>>>

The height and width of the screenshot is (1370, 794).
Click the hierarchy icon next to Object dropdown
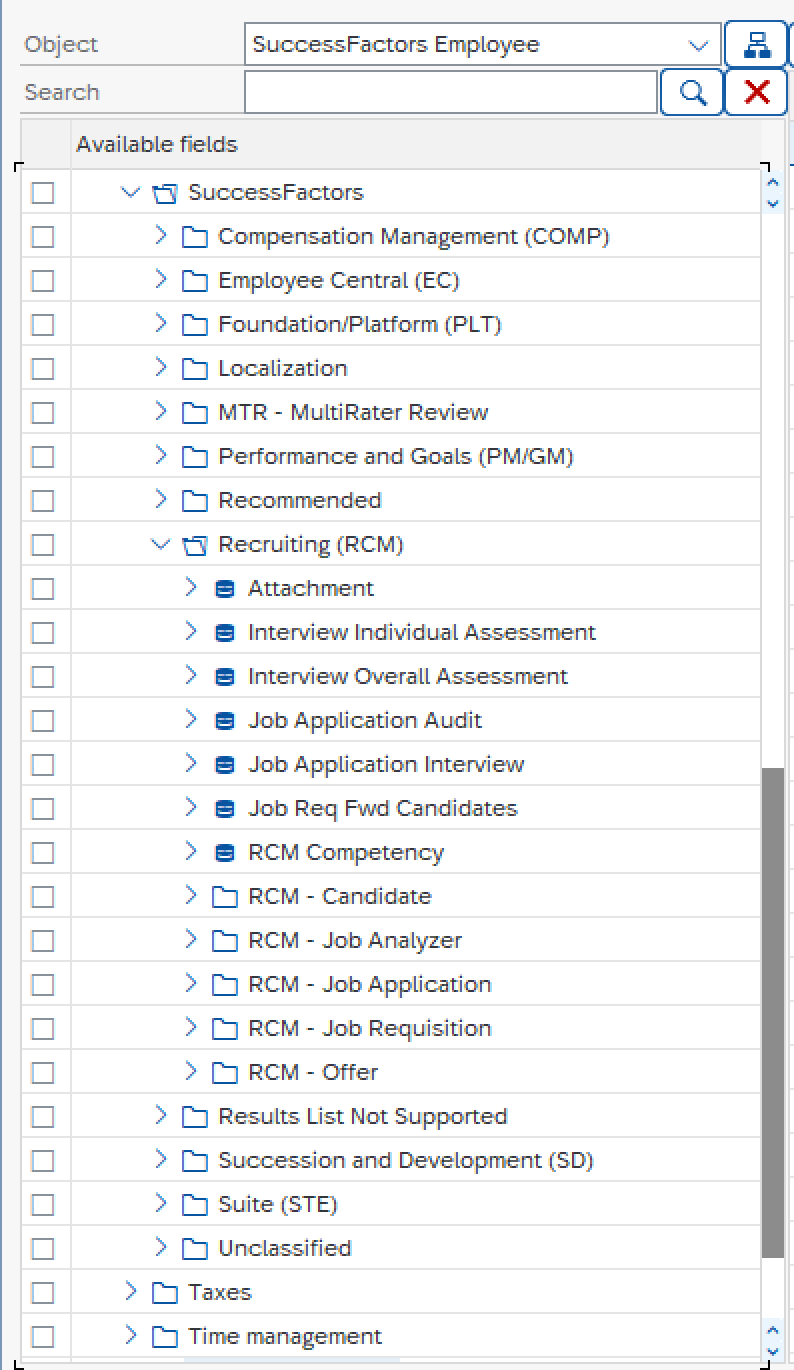coord(755,45)
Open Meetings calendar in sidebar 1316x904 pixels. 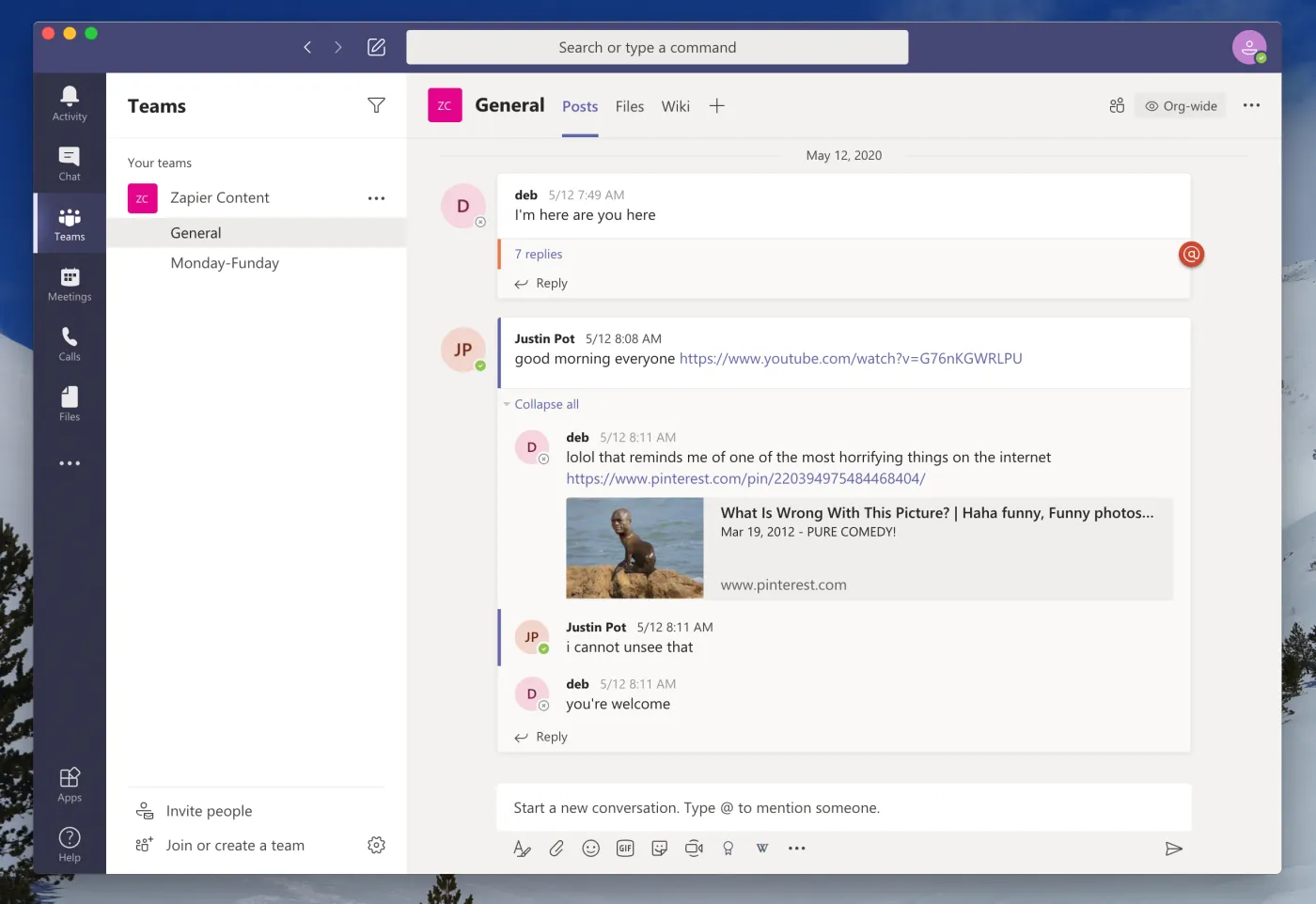pos(70,284)
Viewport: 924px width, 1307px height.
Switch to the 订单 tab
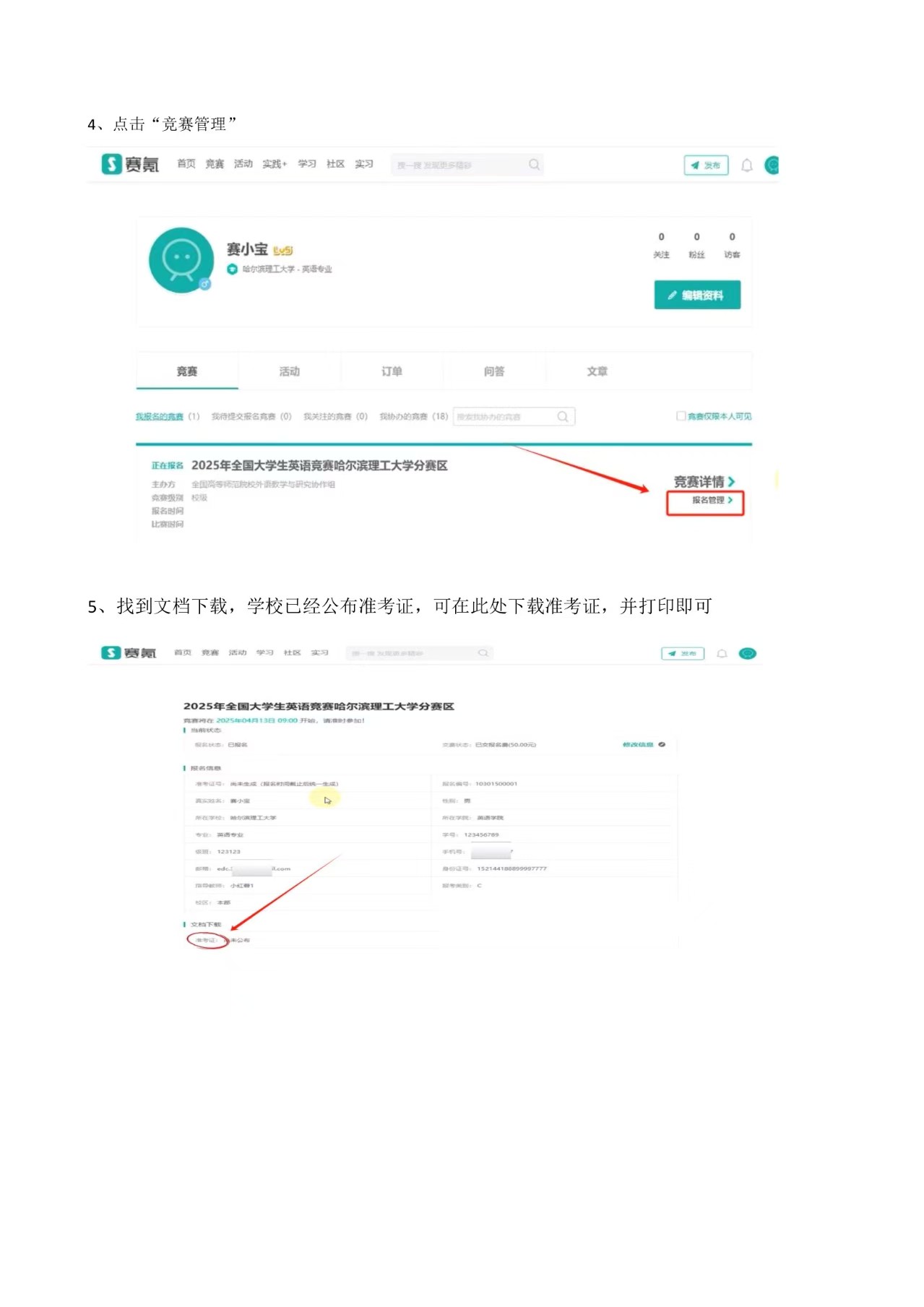pyautogui.click(x=392, y=371)
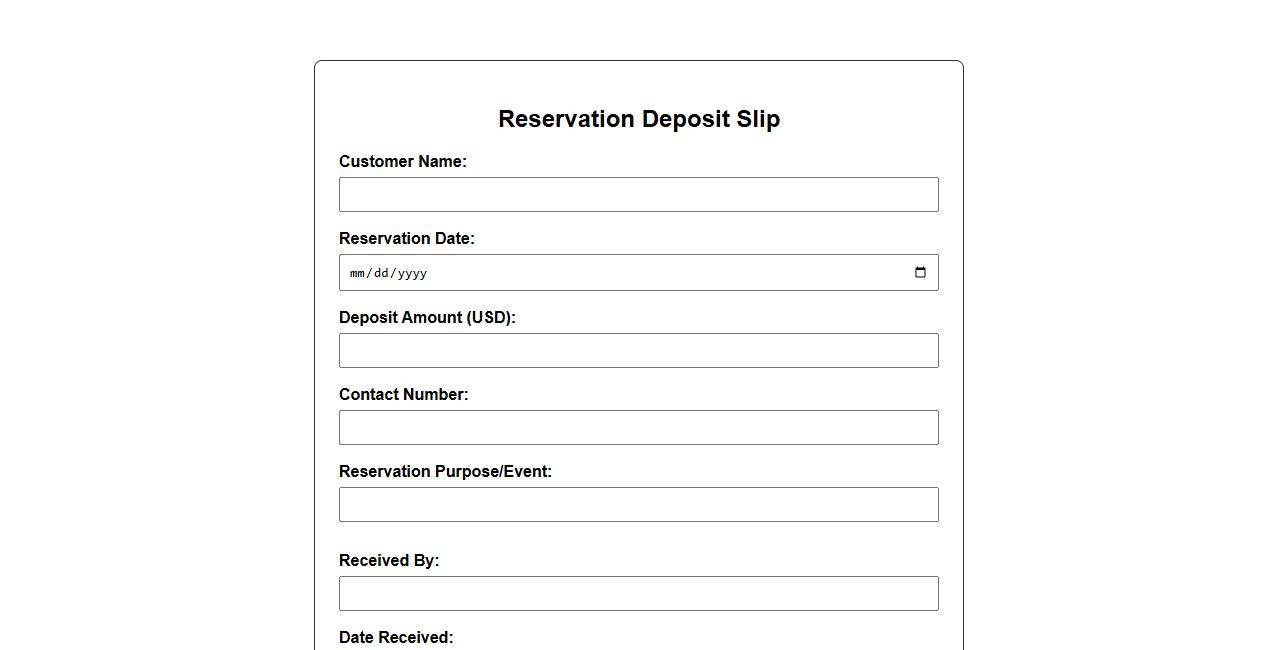
Task: Click the Customer Name text field
Action: pyautogui.click(x=638, y=195)
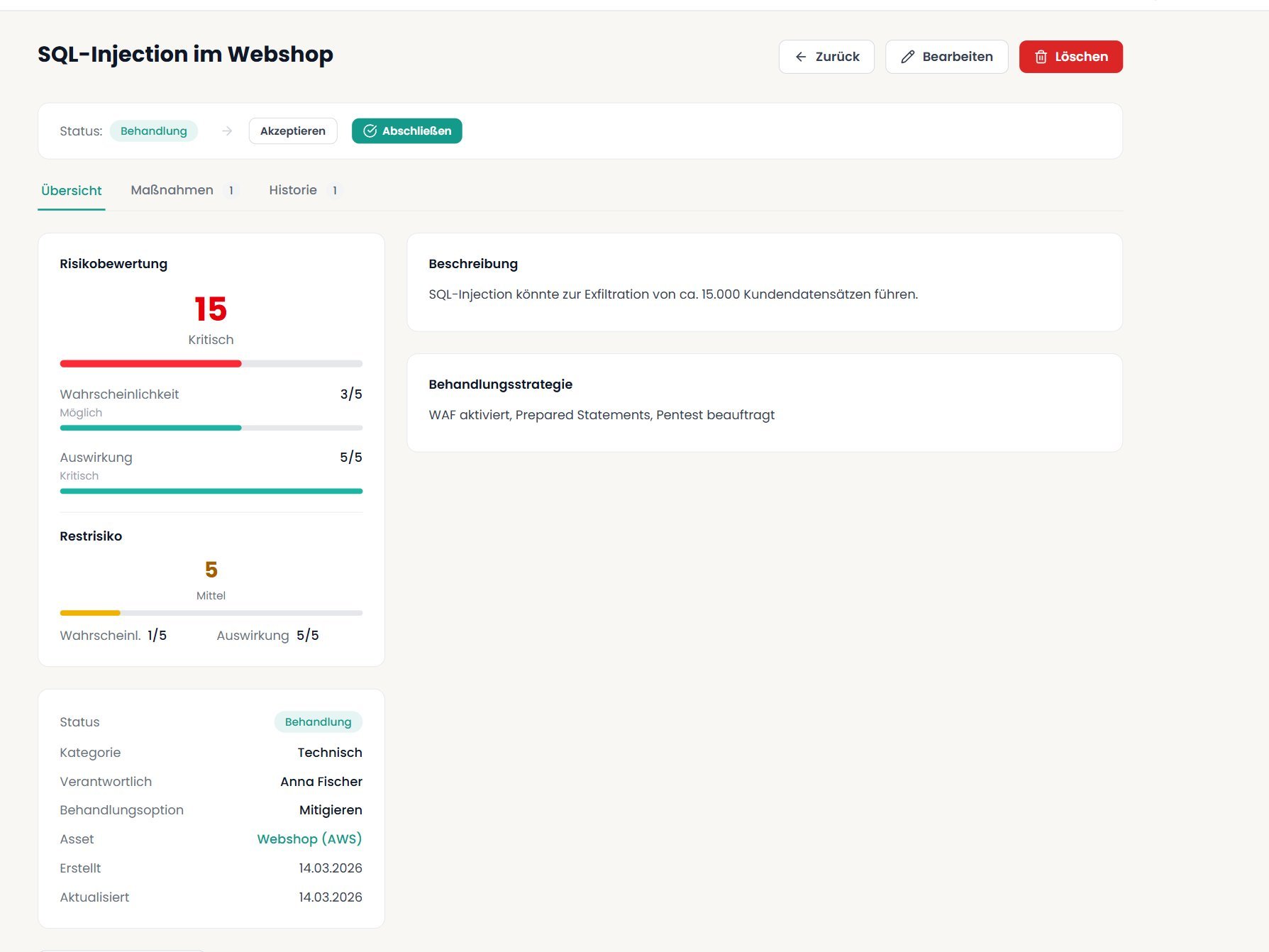Click the risk score number 15

click(x=211, y=309)
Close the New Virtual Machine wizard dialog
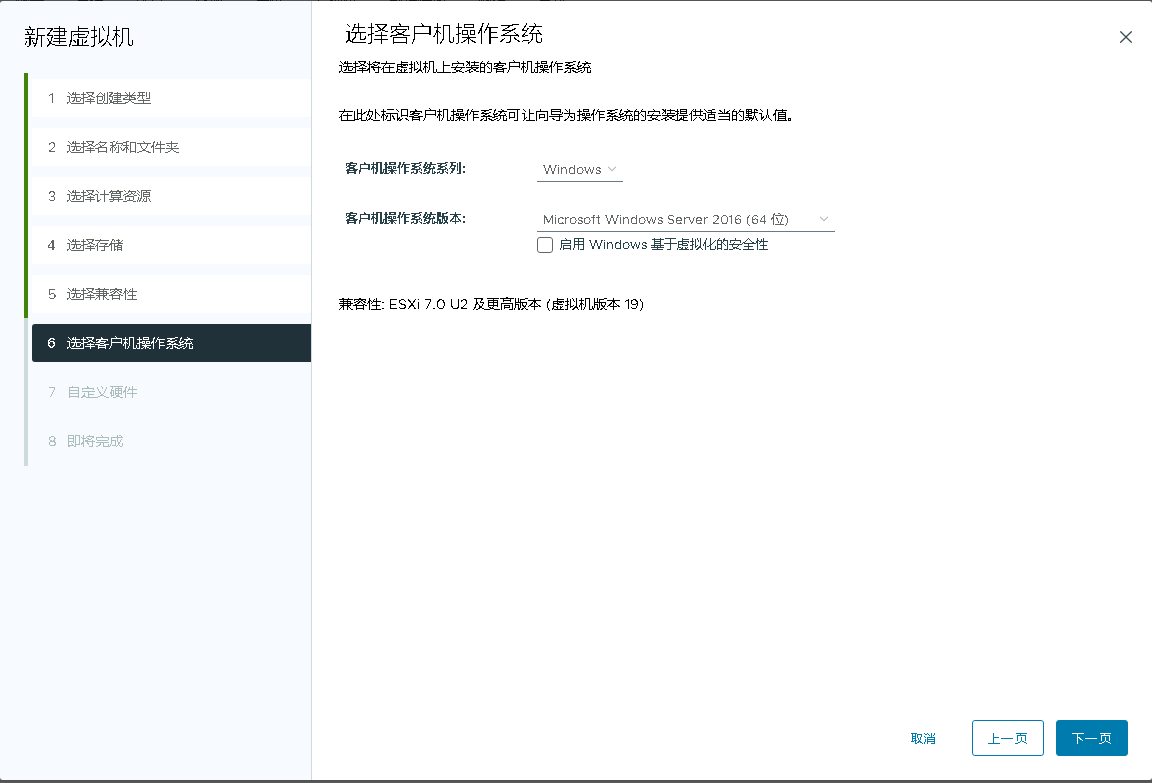 (x=1125, y=37)
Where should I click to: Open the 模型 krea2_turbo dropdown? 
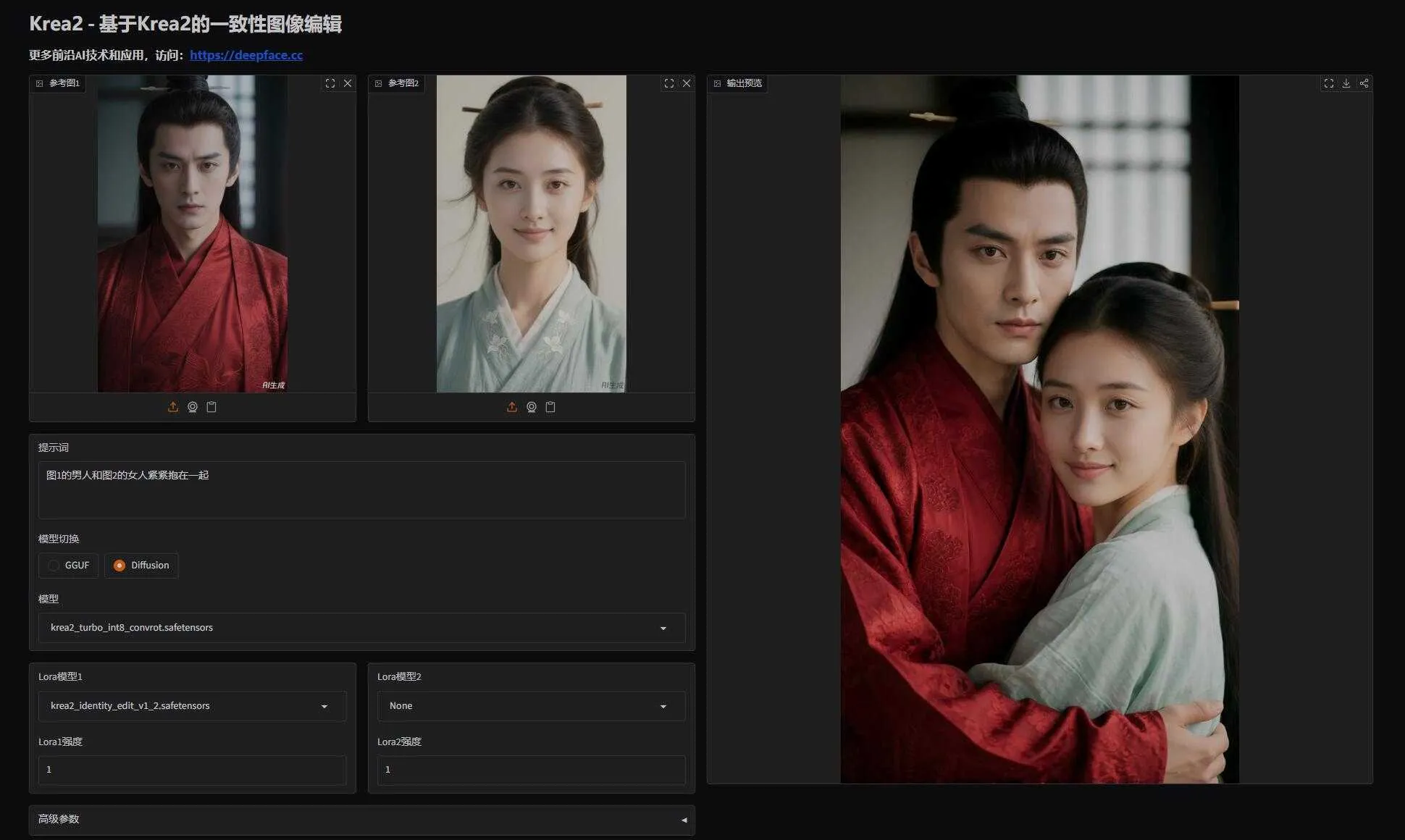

<<<

__What you will do__
Your answer should be every line above that contains the word "width".

__Written answer__
The height and width of the screenshot is (1370, 794).
Viewport: 924px width, 1307px height.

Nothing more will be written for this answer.